RE: Optimization beyond the Module Border

2008-03-21 Thread Simon Peyton-Jones
| Would it be possible for the compiler to say something like: You are
| applying level 2 optimization but some dependencies where compiled without
| optimization enabled. To get full optimization, consider recompiling x,y,z
| with -O2 - at least this would give us a fighting chance to 'fix' things.

That's a reasonable suggestion.  Currently the .hi file for a module does not 
record whether or not optimisation was on when compiling that module, so this'd 
mean an interface-file format change, plus a bit of jiggery pokery.

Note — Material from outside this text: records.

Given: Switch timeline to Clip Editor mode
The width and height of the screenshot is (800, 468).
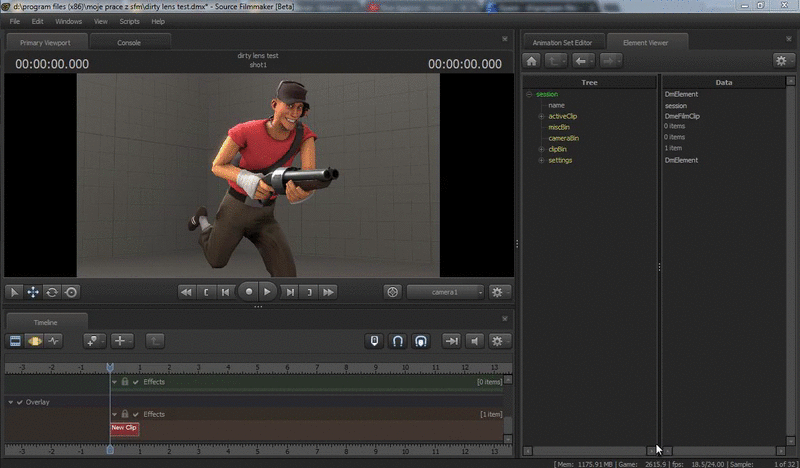Looking at the screenshot, I should [x=15, y=341].
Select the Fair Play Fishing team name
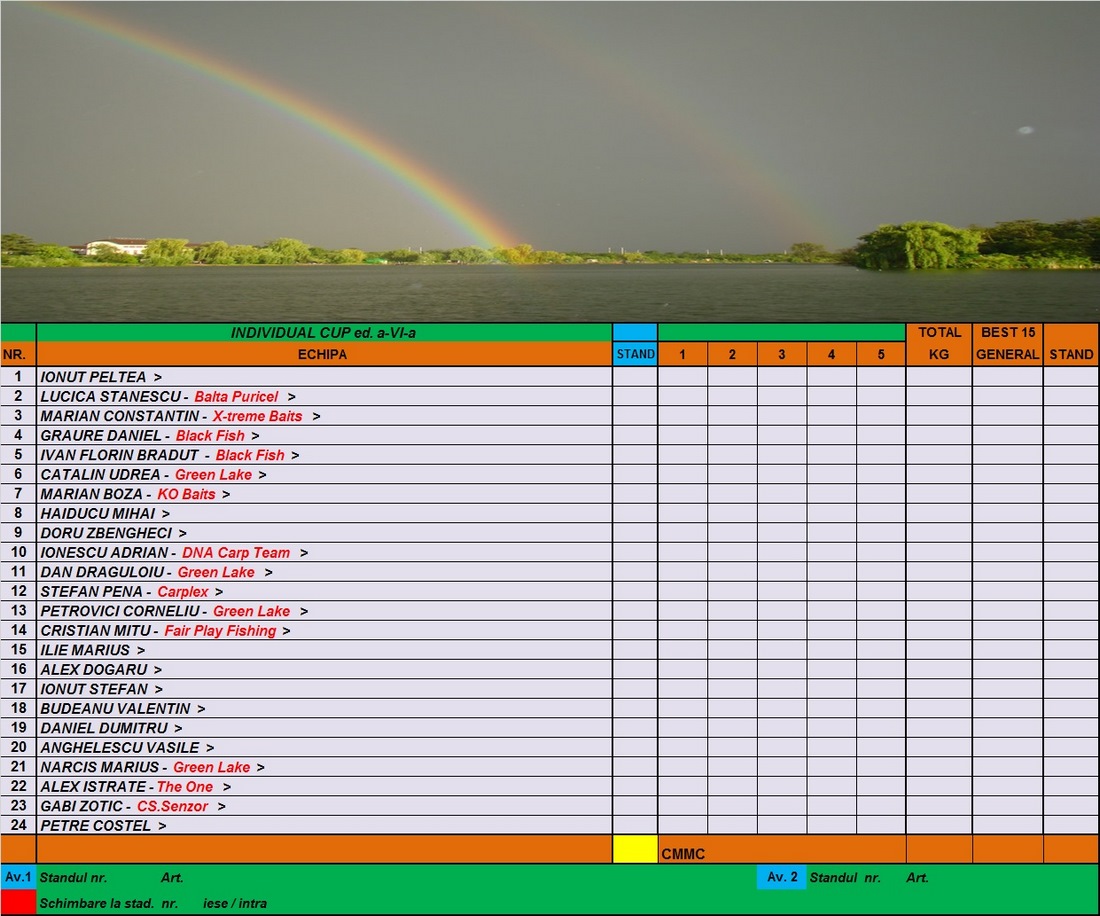The width and height of the screenshot is (1100, 916). click(220, 631)
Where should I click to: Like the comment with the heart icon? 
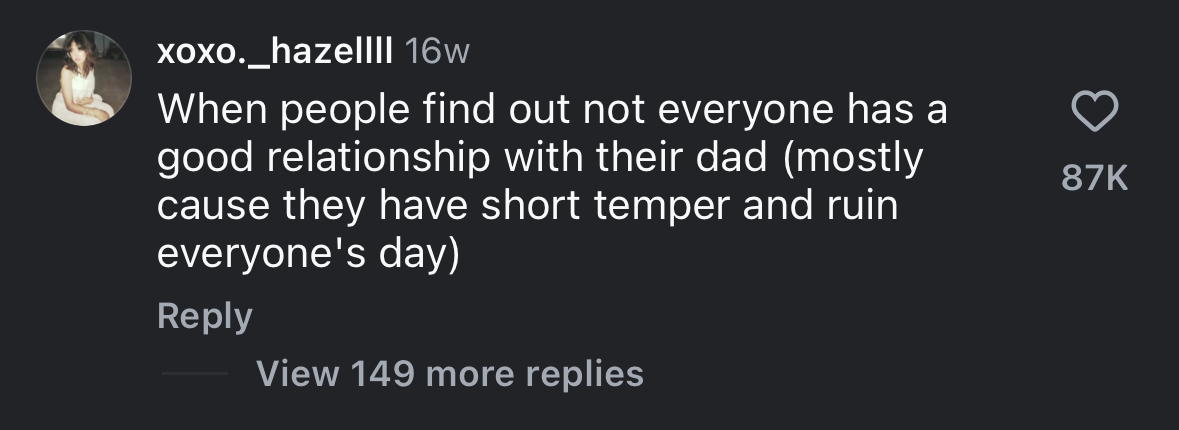1094,112
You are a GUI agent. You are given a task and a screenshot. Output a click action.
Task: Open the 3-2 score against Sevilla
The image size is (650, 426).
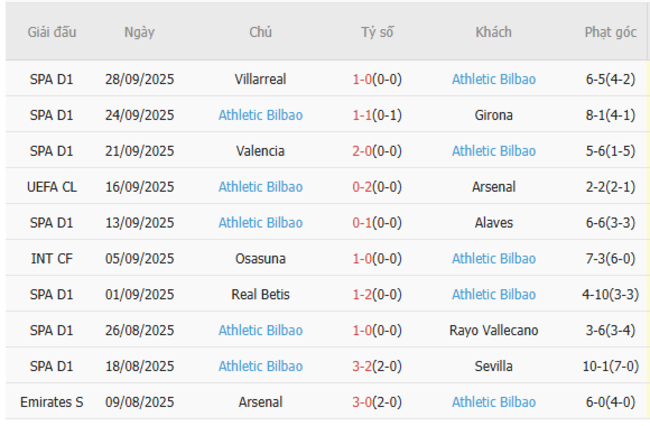pyautogui.click(x=361, y=367)
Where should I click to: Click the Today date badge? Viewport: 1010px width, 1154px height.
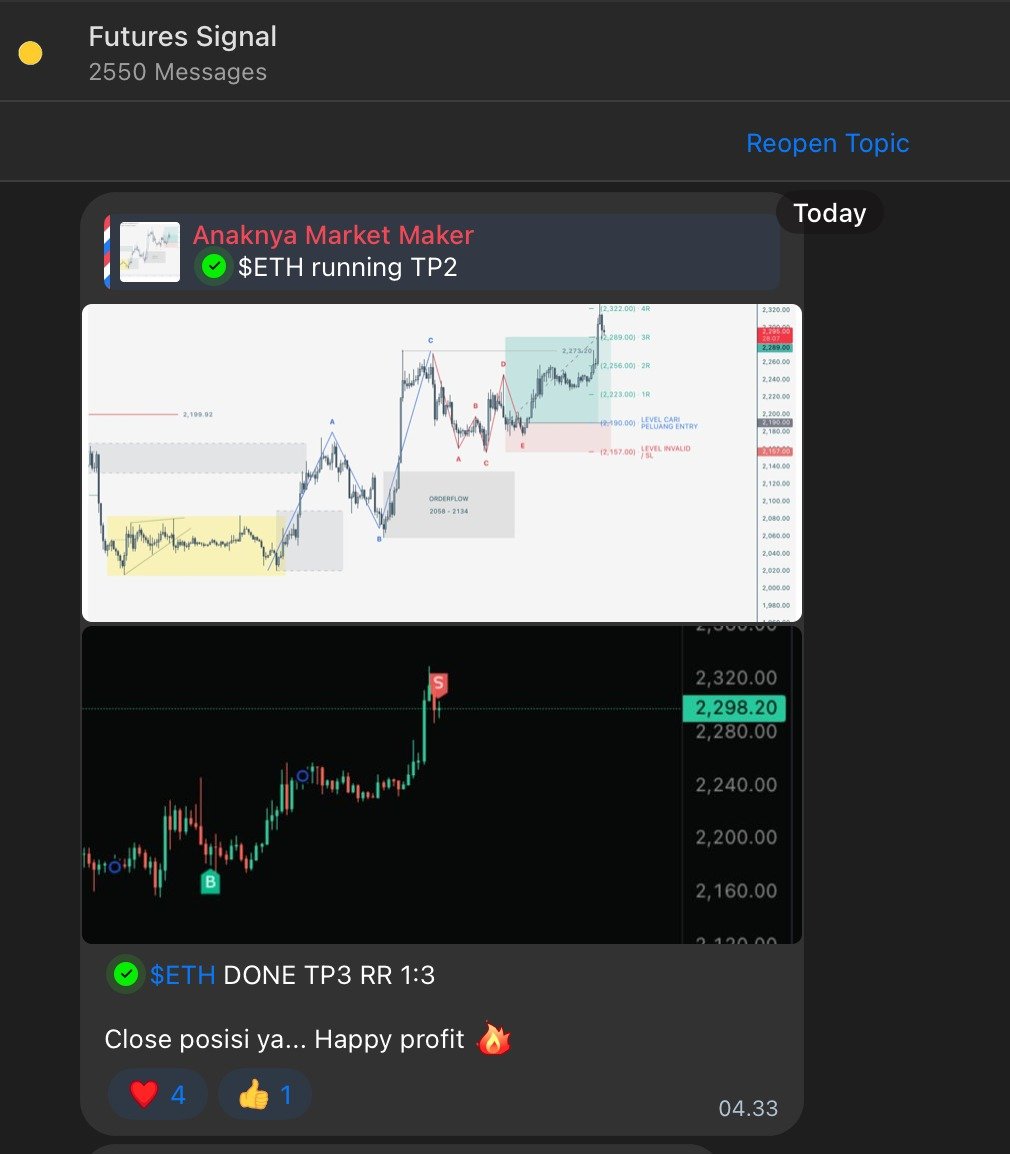[830, 213]
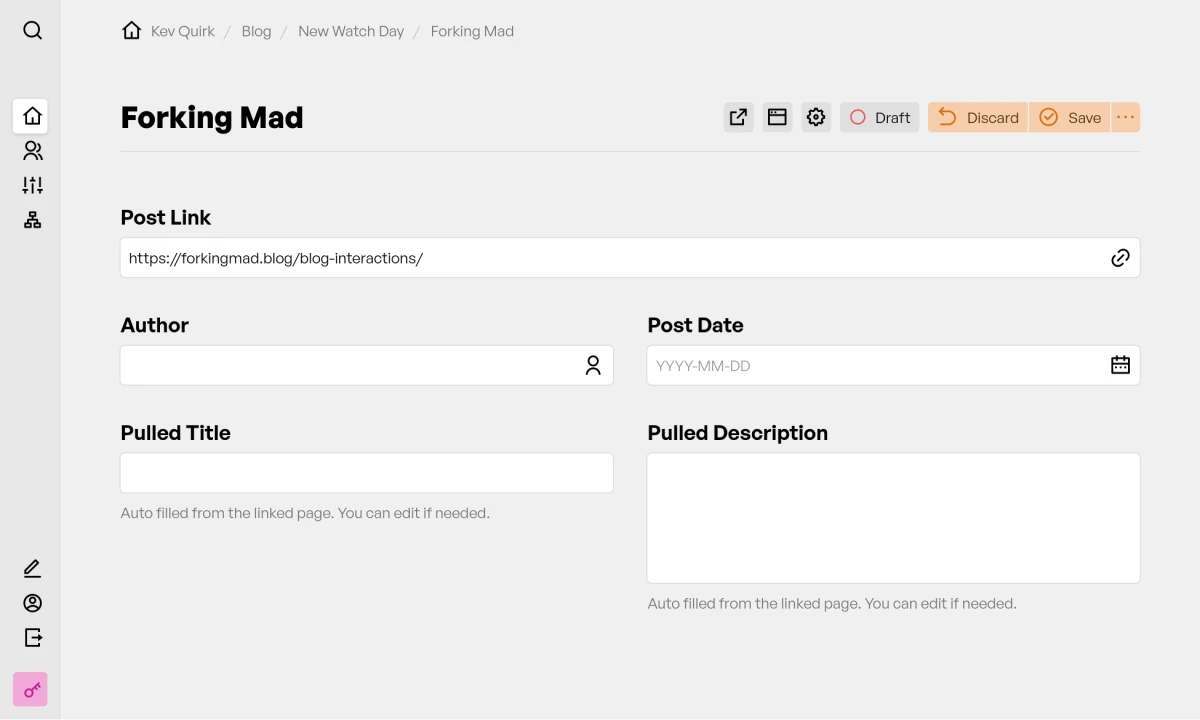Open the post in a new tab
Viewport: 1200px width, 720px height.
pos(738,117)
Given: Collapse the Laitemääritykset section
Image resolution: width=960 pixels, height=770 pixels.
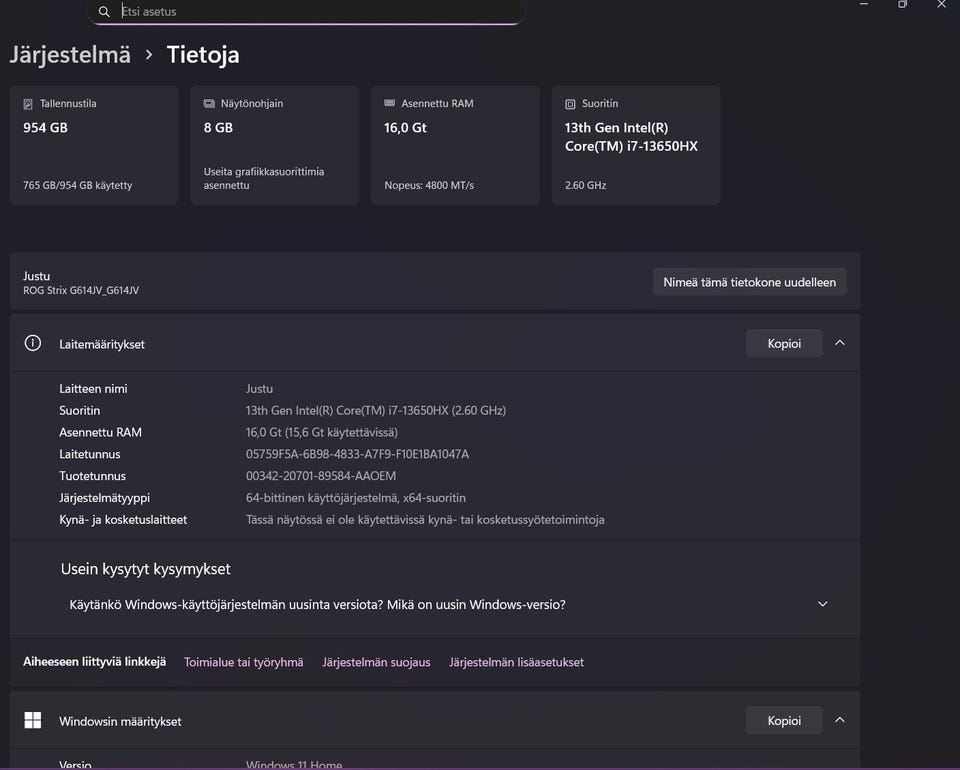Looking at the screenshot, I should coord(840,343).
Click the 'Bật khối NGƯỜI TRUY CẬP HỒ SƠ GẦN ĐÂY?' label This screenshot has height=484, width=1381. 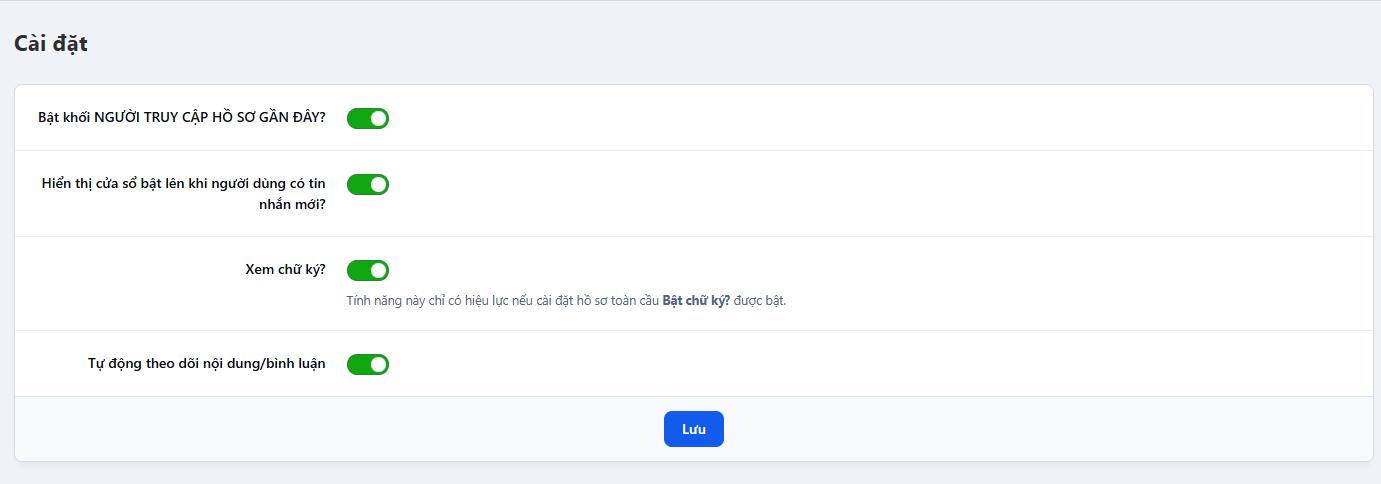coord(181,118)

Why not submit a Trac feature request?

Simon
___
Glasgow-haskell-users mailing list
Glasgow-haskell-users@haskell.org
http://www.haskell.org/mailman/listinfo/glasgow-haskell-users


Re: Optimization beyond the Module Border

2008-03-20 Thread Bernd Brassel
 I suspect that if all modules are compiled -O0, then you recompile one
 module with -O2, high up in the dependency graph (i.e. it depends on
 many lower-level modules), plus all things that in turn depend on it
 (--make), you will not get the good performance you expect.  None of the
 lower-level functions will have exported inlinings or fusion rules into
 the interface file.  _All_ modules must be recompiled with -O2,
 especially the bottom of the dependency chain, to get the best benefit
 from optimisation.
 
 Regards,
 Malcolm

I am very sorry, I think what Malcolm describes might be exactly what
had happened. Now that I tried to blow up the example from 0.122 msec to
get a more significant result, I can't reproduce the effect. Funny thing
though, as I was pretty keen on doing a thorough job as it was all about
measuring the quality of the work of the previous fortnight. Now I find
that - after all - I did a much better job than it seemed yesterday :o)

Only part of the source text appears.